That photo series - featuring houses from 34 Queens neighborhoods - turned into "All The Queens Houses," an exhibit now showing at the Architectural League Of New York in SoHo.

Herrin-Ferri has so far documented around a third of Queens in the series, which he calls an ongoing project. He's so far photographed his way through neighborhoods in West and Central Queens, snapping more than 5,000 pictures in the process.
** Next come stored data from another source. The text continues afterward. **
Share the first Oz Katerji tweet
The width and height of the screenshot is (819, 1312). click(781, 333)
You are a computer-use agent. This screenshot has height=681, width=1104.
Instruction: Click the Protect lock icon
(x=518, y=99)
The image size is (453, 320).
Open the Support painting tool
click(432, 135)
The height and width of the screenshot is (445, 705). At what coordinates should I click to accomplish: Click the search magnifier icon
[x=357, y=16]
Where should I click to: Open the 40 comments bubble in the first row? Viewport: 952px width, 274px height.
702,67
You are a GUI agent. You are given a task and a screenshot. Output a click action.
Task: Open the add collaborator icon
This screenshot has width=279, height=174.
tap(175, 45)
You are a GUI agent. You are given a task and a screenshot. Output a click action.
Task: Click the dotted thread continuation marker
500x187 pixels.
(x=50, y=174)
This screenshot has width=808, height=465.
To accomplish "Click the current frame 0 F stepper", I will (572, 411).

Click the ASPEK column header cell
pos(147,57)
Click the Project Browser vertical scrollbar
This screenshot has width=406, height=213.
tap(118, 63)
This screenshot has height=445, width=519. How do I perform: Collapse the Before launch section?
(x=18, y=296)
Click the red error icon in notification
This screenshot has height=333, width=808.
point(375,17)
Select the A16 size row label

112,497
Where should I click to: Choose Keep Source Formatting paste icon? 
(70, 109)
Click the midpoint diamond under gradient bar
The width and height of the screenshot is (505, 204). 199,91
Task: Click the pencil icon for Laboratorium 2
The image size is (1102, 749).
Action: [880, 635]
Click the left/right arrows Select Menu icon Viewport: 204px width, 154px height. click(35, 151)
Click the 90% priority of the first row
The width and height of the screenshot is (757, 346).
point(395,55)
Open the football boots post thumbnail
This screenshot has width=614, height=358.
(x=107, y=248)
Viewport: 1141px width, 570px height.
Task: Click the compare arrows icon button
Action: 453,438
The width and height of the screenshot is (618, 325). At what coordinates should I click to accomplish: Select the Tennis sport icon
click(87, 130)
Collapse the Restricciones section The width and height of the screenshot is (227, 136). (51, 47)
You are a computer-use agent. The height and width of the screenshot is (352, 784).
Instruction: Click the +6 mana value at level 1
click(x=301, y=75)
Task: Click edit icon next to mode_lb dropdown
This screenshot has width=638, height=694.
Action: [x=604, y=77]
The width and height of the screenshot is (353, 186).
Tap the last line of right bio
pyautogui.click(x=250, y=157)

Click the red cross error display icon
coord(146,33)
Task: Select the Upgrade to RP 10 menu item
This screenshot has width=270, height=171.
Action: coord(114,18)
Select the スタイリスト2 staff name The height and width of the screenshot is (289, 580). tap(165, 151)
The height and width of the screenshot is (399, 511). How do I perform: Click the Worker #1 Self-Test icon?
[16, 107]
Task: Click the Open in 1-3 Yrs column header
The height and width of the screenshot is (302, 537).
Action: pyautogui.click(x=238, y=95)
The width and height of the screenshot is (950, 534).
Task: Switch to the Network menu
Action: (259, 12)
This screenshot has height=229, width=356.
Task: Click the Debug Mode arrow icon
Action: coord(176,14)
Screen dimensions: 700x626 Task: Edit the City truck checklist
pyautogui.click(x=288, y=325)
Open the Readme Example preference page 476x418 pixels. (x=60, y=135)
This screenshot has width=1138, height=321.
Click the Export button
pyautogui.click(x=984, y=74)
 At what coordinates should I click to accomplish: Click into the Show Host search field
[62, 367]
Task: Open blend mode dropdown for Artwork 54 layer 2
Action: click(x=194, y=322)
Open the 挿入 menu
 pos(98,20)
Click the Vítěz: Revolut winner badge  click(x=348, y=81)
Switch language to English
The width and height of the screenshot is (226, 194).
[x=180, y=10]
Next, Herrin-Ferri said he hopes to take his camera off the subway trail into neighborhoods along the Long Island Rail Road.

"Im continually and happily surprised every time I go out and look for things," he said. "There are moments where there's a bit of monotony and repetition, but it seems like there's always an exception and that's the part that's so refreshing."

The League's exhibition showcases 273 photos of each neighborhood's most eclectic houses, many of which feature humor-laced captions reminiscent of a broker listing. The exhibit shows on Fridays from 2-6 p.m.

Herrin-Ferri said the houses and apartment buildings he photographs couldn't be more different from one another, with a range of styles, shapes, sizes and colors found in each neighborhood - sometimes on the same street.

The mismatched architecture represents what he calls an "urbanism of tolerance" that's unique to New York City.

"The houses are as varied as the people one sits next to on the New York subway," he summarized.

Lead photo via Rafael Herrin-Ferri/"All The Houses"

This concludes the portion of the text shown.